Culture

Will communities of interest reinvent our communities of place?

Hierarchical corporate culture is the biggest barrier to hybrid working. Can shared interests and passions in the workplace trigger a new, bottom-up approach combining work and social activities?  

When Peter Drucker coined his famous quote ‘Culture eats strategy for breakfast’, he couldn’t fathom the hybrid messiness we find ourselves in now. Drucker’s words are ever more relevant today as they were then, as the topic of workplace culture dominates every hybrid work conversation.

Culture shows up directly, painted in bold, aspirational strokes when organisations talk about their employee values. Culture can also reveal itself in a subtler palette, implied but not asserted, in conversations about team protocols and practices.

In a recent survey by PwC, leaders cite corporate culture as the biggest challenge to making hybrid work successful—36 per cent say it’s a major challenge, and 36 per cent say it’s a moderate challenge. (1)  While we can all agree that hybrid is here to stay, we can’t all predict with the same certainty how these conversations about culture (both direct and indirect) will imprint onto our future workplace experience.

A place for connection

Let’s start with one possible future: that the office will become a place for collaboration and connection. In a survey to 1,000 employees, workplace software platform Envoy reports that 95 per cent of employees see some upside in returning to the workplace. Some of the top reasons cited: the ability to separate work life from home (46 per cent), collaborating with co-workers in-person (44 per cent) and hanging out with work friends (39 per cent). (2)

The interesting thing here is the overlay of our work world with our social world. You want a hyper tech-enabled team work session? Check. What about downtime to connect with others that enjoy board games? Double Check. In this duality, we may actually be open to bringing our whole selves to work. But just because people may be coming together for these activities, it doesn’t mean an organisation has a culture, or that everyone would say that ‘they belong’.

Culture is defined as a community that shares common experiences to shape the way we understand the world. As organisations move away from the hierarchical, top-down model of management, the pathways of communication will become more varied and diverse. The good news is that it will become more inclusive to recognizing different backgrounds and perspectives. Previously, your workplace community might have been organisationally led – meaning you might have identified most closely with your team, or your business function.

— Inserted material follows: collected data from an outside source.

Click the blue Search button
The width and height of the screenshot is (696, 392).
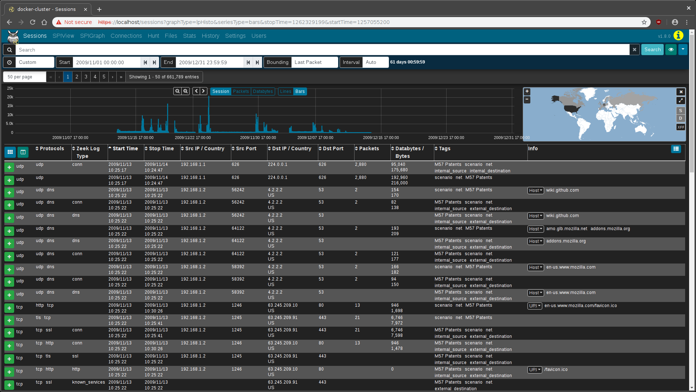click(652, 50)
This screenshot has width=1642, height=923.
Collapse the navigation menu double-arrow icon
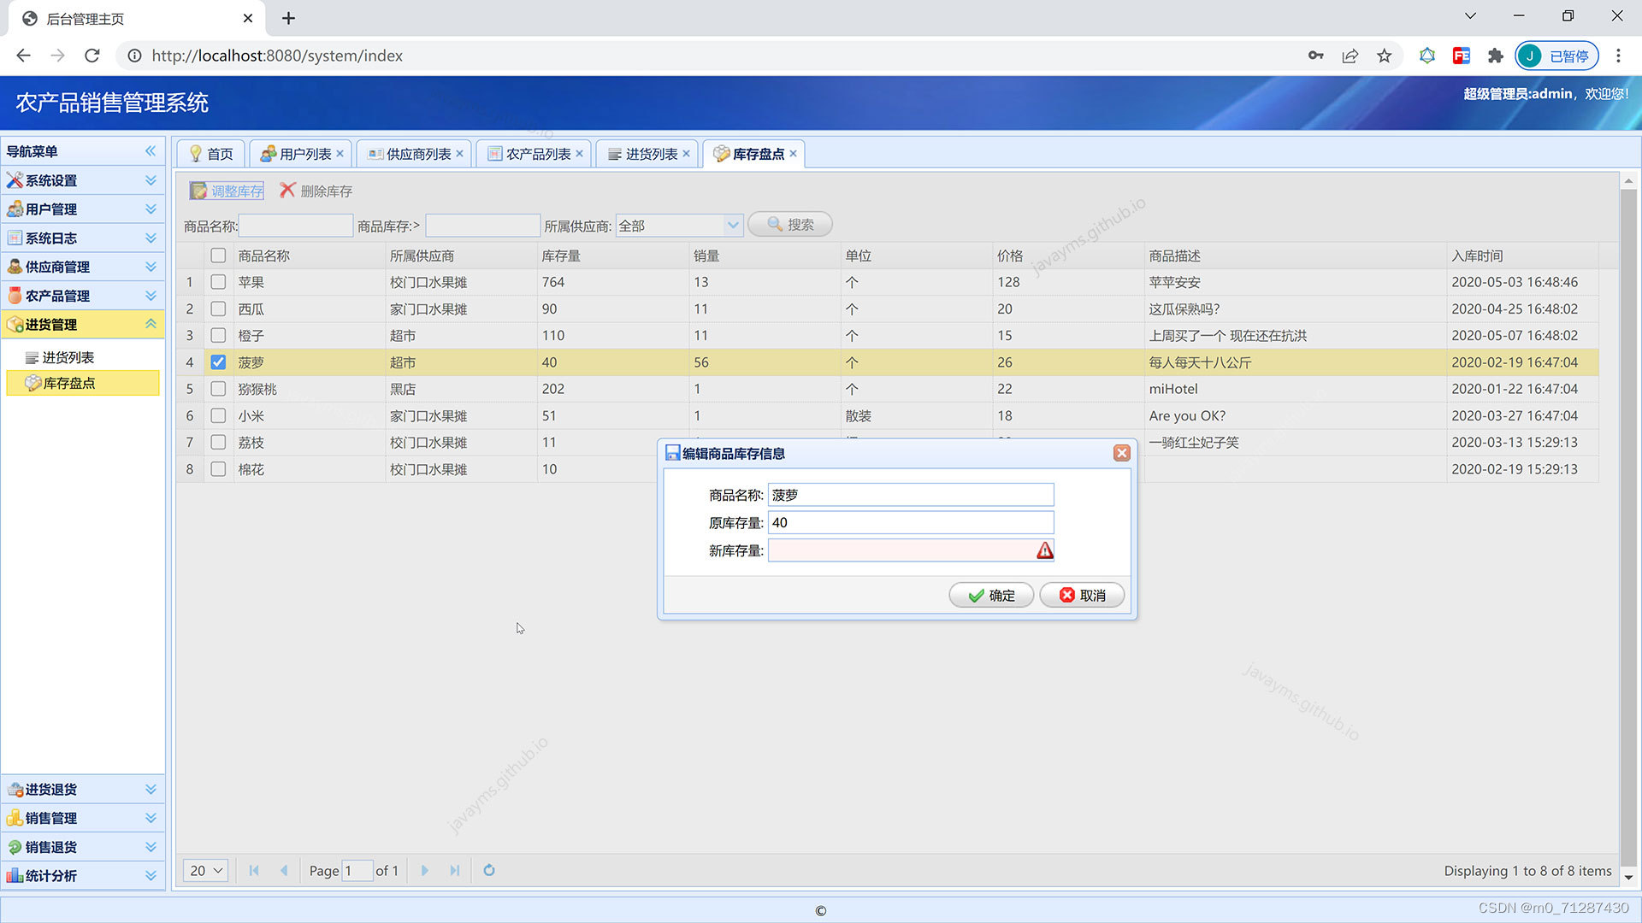click(151, 151)
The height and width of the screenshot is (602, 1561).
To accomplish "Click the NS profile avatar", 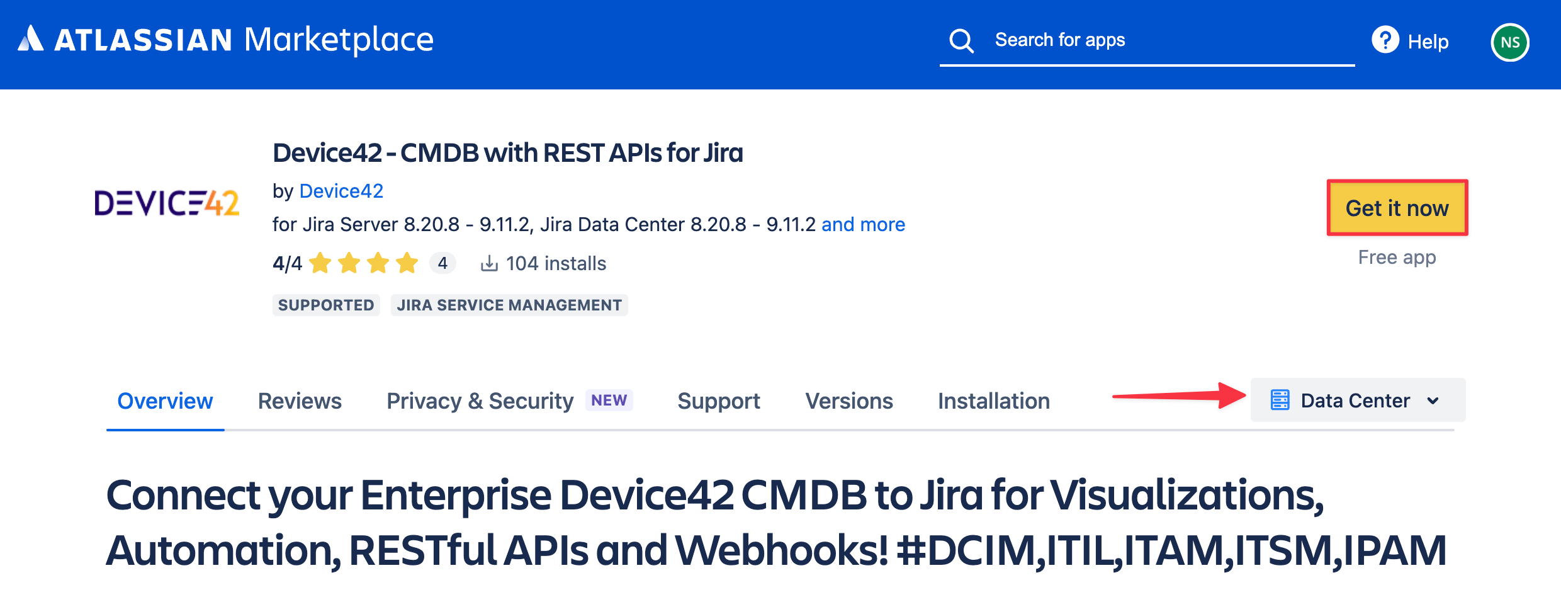I will click(x=1511, y=42).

Enriched by outside activities

Now, the definition of workplace community is being enriched by activities outside of work, one example being employee resource groups (ERGs). Yes, that’s the board game club, as well as health enthusiasts, hobbies, gender equity, LGBTQI+, POC, volunteering, social and environmental justice, and many others. These interest groups represent the tip of the iceberg to a larger evolution for workplace culture.

As the organisation moves away from the top-down model of operations, it will morph into one that preferences smaller networked ties, ones that leverage who and what you know, and enhanced by strong social links.

In short, a company’s culture will be defined in both their work and social parts. The pandemic has accelerated the importance of social capital for workplace culture, and hybrid work has magnified it across physical and virtual realms.

Take Atlassian, a company on their journey to hybrid. Atlassian is a global software organization that creates products for people to work together, wherever they are. With employee values such as ‘play, as a team’, ‘be the change you seek’, and ‘build with heart and balance’, this is a perfect example of a company that has a strong culture but still allows people to work when and where they want.

Our ERA-co user strategy team conducted workplace strategy efforts with Atlassian that reflected this ethos, emphasising teamwork, wellness, and employee experience. While they didn’t need help to define who they were, they needed an activation strategy to codify it for a hybrid world.

We studied micro-team workstyles to identify how teams communicated remotely and in-person, and developed models to measure the success of those aspirations, for work and for wellness. If the new office experience is where place and purpose collide, Atlassian looked for simple, cost-effective approaches to workplace ideas that responded to opportunities from working hybrid.

Our beautiful question

Today, workplace culture is morphing into work and social worlds. Even so, a strong culture will still need to be translated into its hybrid equivalents, both in office, at home, and remote. But our beautiful question points to a bigger possibility. Tomorrow, we’re talking about how the virtual world will lead us to a future where the strong ties will not mimic the organisational structure of hierarchy, but a collective of shared passions and interests. As such, we should look to how virtual environments operate. Communities of interest will be the biggest trigger to designing a successful community of place.

 James Calder is Global Director, User Strategy, at ERA-Co, a Global Partner of WORKTECH Academy.